= PASSAGE TO READ =
----------------------------------------

It seems to me also, that in considering a given phenomenon in connection with all the chains of sequences of which it is a link, we shall see that the subjective sensation of the difference between two physically similar objects—which we are accustomed to think of only as poetic expression, metaphor, and the reality of which we deny—is entirely real; we shall see that these objects are really different, just as different as the candle and the coin which appear as similar circles (moving lines) in the two-dimensional world of the plane-man. We shall see that things of the same material constitution but different in their functions are really different, and that this difference goes so deep as to make different the very material which is physically the same. There are differences in stone, in wood, in iron, in paper, which no chemistry will ever detect: but these differences exist, and there are men who feel and understand them.

----------------------------------------

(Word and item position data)
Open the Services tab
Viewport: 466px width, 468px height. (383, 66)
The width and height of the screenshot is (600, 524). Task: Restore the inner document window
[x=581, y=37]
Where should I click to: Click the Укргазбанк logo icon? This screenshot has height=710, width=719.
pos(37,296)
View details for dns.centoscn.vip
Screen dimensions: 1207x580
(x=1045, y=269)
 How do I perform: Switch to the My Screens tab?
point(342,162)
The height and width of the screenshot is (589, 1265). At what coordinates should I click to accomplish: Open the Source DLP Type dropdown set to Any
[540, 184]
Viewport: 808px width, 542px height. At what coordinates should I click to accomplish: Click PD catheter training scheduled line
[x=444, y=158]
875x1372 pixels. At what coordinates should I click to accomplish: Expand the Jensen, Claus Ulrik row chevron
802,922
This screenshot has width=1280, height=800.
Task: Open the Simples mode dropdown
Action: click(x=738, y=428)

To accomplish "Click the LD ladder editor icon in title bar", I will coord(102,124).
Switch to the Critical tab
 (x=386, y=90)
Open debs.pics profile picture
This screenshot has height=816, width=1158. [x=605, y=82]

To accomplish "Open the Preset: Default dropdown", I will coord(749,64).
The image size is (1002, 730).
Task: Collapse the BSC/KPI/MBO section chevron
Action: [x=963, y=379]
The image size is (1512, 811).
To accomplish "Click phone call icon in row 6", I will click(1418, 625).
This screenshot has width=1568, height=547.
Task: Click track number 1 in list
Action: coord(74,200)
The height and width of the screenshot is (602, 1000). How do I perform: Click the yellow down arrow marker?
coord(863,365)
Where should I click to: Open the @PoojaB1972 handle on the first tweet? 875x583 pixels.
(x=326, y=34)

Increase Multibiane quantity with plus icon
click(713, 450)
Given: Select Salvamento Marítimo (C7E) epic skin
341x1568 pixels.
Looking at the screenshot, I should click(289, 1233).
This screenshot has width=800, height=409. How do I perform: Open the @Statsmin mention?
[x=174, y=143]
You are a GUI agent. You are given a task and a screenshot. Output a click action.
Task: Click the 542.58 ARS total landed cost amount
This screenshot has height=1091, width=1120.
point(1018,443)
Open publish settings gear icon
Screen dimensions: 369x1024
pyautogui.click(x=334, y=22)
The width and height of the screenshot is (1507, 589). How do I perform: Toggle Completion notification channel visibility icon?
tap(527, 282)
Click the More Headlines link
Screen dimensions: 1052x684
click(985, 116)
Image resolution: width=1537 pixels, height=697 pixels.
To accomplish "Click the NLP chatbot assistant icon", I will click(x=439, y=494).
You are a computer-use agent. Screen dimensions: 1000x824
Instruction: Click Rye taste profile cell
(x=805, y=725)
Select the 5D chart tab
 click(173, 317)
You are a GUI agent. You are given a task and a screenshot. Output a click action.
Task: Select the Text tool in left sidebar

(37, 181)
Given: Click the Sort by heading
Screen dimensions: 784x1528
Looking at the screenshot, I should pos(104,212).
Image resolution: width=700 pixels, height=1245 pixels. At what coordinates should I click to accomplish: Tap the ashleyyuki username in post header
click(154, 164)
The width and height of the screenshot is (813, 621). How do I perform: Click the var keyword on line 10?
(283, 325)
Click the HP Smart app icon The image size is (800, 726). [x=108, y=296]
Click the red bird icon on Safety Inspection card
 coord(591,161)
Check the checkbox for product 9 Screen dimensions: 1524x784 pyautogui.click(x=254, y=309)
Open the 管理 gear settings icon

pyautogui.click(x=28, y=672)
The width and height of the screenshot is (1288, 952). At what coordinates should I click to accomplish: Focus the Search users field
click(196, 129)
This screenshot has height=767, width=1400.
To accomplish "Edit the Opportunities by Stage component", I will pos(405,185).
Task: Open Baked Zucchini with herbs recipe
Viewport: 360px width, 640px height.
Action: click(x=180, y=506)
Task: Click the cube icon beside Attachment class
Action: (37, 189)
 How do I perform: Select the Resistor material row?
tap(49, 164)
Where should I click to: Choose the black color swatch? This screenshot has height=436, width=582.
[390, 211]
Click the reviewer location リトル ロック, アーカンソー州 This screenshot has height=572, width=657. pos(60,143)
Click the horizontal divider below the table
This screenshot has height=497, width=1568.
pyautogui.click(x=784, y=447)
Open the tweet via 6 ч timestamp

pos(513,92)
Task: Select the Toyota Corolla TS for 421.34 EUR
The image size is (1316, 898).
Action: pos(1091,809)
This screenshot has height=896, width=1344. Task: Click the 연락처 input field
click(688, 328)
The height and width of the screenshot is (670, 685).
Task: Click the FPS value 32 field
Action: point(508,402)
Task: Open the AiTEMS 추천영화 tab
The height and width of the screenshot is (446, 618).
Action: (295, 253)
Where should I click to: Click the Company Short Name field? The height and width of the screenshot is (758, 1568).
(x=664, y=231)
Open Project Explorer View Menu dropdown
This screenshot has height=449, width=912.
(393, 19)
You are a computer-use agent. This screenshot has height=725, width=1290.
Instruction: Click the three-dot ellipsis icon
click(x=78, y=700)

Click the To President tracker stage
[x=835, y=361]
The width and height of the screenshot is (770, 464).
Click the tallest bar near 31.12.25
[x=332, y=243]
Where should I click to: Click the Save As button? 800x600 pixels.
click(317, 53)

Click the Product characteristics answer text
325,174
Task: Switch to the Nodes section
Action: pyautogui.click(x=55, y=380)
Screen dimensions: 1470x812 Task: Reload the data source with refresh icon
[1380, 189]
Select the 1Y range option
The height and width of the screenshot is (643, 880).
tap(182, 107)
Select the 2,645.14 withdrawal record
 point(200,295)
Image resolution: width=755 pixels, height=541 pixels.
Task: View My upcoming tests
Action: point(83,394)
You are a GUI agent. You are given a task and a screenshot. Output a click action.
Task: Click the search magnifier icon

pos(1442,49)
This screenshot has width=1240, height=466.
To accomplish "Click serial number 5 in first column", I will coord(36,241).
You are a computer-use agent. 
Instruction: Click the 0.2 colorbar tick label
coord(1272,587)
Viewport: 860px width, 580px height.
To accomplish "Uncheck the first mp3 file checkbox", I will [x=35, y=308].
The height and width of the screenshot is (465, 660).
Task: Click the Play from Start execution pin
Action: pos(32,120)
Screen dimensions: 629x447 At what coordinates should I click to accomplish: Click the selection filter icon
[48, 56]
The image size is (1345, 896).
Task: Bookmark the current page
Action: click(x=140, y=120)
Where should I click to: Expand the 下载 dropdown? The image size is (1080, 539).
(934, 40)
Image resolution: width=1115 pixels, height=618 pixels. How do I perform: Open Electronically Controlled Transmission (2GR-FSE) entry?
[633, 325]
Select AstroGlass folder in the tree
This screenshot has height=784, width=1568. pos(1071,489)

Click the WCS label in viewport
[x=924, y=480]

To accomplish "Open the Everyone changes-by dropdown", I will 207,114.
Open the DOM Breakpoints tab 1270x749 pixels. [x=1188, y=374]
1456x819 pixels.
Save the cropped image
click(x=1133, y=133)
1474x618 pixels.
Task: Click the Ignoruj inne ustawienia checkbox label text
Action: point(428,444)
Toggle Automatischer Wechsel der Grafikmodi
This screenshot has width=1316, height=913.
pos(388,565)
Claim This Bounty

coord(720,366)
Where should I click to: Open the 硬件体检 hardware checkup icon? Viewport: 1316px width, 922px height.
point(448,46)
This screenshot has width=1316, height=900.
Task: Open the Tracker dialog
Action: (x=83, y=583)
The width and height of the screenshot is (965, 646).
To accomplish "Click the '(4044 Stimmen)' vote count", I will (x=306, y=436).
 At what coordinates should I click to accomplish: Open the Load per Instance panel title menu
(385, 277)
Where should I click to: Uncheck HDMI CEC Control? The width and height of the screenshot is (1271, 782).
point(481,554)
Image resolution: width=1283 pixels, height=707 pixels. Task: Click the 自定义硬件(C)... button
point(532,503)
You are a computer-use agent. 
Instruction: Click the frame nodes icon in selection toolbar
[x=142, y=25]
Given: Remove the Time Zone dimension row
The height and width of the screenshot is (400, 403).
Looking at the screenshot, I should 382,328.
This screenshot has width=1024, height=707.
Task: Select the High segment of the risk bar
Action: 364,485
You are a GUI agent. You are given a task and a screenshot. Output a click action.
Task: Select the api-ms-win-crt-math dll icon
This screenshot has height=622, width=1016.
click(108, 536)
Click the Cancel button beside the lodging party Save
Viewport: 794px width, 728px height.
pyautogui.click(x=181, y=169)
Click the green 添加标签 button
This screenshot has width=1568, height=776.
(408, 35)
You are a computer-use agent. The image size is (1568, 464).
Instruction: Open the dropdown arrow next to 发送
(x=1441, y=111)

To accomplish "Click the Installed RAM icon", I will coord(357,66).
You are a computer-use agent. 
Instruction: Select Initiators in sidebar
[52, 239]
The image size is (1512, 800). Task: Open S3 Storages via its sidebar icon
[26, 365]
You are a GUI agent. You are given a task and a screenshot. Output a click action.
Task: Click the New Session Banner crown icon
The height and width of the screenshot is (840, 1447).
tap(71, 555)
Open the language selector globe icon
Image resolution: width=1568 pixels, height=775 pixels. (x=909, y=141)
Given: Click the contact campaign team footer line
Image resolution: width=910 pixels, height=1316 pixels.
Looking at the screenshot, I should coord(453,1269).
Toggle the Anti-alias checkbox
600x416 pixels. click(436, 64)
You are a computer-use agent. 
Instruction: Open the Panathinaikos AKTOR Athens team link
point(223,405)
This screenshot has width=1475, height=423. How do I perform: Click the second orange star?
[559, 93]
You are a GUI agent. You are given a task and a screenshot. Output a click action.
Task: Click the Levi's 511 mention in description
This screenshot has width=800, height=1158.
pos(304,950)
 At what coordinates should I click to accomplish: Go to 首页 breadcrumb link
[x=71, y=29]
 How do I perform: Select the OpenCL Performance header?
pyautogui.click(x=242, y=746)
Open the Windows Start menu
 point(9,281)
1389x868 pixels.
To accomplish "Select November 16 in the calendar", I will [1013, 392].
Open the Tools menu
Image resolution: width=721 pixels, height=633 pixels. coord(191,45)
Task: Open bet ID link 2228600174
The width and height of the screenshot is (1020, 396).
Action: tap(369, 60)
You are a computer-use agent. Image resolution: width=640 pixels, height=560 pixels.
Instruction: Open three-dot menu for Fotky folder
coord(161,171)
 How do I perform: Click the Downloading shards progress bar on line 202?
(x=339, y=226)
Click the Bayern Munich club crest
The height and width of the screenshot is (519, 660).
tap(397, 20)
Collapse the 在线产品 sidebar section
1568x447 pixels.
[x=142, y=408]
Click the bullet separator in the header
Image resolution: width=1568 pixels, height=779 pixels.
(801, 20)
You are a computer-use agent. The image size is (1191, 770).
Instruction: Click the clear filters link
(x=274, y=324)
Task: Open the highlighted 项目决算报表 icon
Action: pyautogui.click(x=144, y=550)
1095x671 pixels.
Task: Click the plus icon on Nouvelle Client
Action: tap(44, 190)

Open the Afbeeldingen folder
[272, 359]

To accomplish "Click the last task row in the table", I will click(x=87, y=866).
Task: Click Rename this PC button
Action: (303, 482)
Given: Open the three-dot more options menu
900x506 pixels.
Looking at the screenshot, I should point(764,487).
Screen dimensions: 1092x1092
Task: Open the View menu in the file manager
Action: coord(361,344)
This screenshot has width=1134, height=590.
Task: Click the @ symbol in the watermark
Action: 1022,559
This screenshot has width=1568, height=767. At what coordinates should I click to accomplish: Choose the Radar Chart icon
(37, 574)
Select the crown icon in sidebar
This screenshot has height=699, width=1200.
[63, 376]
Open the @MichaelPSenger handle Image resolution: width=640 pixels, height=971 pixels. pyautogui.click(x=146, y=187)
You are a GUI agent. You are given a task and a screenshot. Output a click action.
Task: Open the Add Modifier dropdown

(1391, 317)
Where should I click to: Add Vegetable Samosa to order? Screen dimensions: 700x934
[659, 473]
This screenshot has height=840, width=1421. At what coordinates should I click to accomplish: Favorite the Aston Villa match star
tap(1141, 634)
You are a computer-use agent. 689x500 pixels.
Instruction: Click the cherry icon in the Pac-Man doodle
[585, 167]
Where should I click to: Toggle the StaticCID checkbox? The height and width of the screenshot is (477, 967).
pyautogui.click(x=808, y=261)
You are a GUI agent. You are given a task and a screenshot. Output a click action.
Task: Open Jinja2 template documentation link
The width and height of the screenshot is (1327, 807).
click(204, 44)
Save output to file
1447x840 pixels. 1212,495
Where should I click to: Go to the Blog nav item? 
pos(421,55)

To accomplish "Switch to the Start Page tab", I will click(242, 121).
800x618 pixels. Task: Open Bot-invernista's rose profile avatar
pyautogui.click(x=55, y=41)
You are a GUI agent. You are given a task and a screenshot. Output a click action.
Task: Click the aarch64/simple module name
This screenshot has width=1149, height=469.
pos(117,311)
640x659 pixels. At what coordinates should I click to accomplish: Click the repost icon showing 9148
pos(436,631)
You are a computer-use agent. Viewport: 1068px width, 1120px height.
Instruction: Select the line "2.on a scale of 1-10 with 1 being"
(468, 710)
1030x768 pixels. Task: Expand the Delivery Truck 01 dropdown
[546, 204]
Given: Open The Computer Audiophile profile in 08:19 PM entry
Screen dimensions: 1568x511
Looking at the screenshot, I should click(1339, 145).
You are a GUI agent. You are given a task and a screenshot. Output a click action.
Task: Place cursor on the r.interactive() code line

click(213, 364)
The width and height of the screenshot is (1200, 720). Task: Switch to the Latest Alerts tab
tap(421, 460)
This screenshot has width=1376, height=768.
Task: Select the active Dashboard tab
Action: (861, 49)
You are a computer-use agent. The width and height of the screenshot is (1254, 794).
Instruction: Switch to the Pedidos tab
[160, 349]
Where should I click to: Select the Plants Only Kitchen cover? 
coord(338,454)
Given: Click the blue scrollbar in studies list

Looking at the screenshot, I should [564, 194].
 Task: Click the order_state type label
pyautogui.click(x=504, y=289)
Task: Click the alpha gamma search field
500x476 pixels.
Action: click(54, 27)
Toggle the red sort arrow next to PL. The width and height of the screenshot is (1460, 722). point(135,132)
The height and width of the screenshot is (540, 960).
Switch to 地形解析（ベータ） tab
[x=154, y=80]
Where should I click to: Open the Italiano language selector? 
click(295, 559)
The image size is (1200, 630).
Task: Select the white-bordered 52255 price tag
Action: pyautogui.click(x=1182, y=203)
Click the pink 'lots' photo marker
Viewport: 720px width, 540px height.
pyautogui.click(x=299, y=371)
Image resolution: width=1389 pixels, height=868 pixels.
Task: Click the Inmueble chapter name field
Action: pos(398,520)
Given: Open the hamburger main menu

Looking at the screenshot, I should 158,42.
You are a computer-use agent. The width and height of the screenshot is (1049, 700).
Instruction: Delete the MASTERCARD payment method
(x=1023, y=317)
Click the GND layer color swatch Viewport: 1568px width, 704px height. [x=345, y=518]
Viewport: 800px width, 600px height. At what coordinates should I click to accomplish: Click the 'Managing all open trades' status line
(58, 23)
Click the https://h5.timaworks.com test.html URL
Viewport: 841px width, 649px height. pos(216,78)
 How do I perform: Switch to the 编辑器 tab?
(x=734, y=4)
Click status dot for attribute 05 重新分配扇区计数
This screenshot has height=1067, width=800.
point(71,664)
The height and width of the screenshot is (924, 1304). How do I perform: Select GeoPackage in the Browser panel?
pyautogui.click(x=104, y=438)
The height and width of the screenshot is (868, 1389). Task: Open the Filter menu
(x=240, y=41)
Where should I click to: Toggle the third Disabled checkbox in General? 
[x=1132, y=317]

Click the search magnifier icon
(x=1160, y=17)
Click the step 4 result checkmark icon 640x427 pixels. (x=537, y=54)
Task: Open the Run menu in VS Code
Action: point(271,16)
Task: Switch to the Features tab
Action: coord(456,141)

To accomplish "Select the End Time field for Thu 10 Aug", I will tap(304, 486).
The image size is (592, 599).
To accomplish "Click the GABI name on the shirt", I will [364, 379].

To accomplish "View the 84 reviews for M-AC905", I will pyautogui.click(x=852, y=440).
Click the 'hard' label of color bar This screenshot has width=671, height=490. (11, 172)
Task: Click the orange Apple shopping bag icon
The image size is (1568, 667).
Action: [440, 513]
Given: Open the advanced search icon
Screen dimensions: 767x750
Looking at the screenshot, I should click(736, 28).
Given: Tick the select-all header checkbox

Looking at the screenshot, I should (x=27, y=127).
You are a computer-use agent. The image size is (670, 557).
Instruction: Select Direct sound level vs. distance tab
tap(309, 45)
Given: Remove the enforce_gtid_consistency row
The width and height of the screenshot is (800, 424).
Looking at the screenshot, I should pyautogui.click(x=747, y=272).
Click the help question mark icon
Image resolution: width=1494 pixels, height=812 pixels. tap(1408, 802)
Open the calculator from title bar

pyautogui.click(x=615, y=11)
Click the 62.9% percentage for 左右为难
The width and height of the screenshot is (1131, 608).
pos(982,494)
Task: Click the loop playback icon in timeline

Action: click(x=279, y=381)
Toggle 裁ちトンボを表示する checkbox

----------------------------------------

= EXERCISE TASK 1 =
Rewrite the listing from its first line through the line containing "point(342,162)", replacing "Restore" with "Minimize" and leaving everything else unchanged.
= EXERCISE TASK 2 =
Carry on the passage about physically similar objects that are really different, starting right after its final sentence.

= RESPONSE 1 =
Open the Services tab
Viewport: 466px width, 468px height. (383, 66)
The width and height of the screenshot is (600, 524). Task: Minimize the inner document window
[x=581, y=37]
Where should I click to: Click the Укргазбанк logo icon? This screenshot has height=710, width=719.
pos(37,296)
View details for dns.centoscn.vip
Screen dimensions: 1207x580
(x=1045, y=269)
 How do I perform: Switch to the My Screens tab?
point(342,162)

= RESPONSE 2 =
The mast of a ship, a gallows, a crucifix at a cross-roads on the steppes—these may be made of the same kind of wood, but in reality they are different objects made of different material. That which we see, touch, investigate, is nothing more than "the circles on the plane" made by the coin and the candle. They are only the shadows of real things, the substance of which is contained in their function. The shadow of a sailor, of a hangman, and of an ascetic may be quite similar—it is impossible to distinguish them by their shadows, just as it is impossible to find any difference between the wood of a mast, of a gallows and of a cross by chemical analysis. But they are different men and different objects—their shadows only are equal and similar.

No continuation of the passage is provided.